Cosa cerca Woody disperatamente?

Anche oggi parto da un film: Manhattan diretto e interpretato da Woody Allen (quando Woody non era ancora considerato dalla sua ex e poi da tutto il mondo il male assoluto). Il film, arrivato nelle sale nel 1979, ha un inizio folgorante appoggiato sulla rhapsody in blue di George Gershwin composta nel 1924. Una meraviglia che con gli anni non ha perso un grammo della sua magia.
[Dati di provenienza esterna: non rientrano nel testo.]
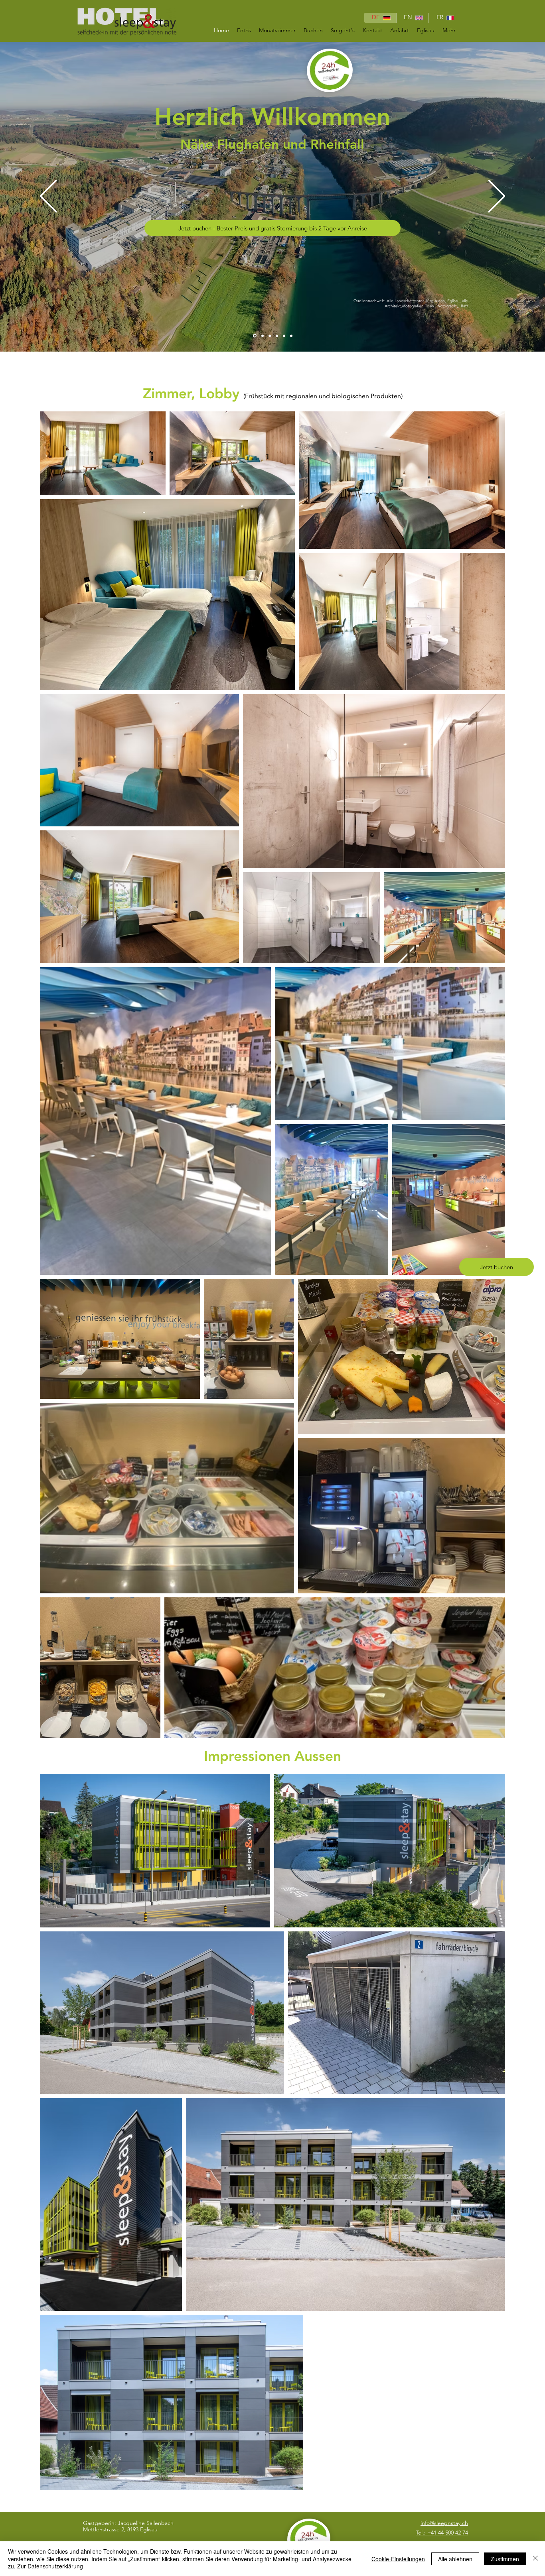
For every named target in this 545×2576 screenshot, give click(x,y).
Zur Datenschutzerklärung (50, 2566)
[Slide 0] (254, 335)
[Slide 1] (261, 335)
Girato in un bianco e nero contrastatissimo, come lo erano le foto della Parigi degli anni ’30, è una splendida lettera d’amore per fighetto-chic spedita a New York.

A un certo punto, in quel film, Woody Allen sdraiato sul divano si chiede quali siano le cose per cui vale la pena di vivere.

https://www.youtube.com/watch?v=uXH2w3dWnrs

Domanda da un milione di dollari

Visto che siamo usciti (apparentemente) da una pandemia per infilarci subito nei “venti di guerra” giro a me e a voi questa domanda:
Qual è il soft power che rappresenta l’ossatura della nostra identità e che ha fatto innamorare a lungo il mondo? Quello, per capirci, per cui escludendo i temi più profondi vale la pena vivere?”.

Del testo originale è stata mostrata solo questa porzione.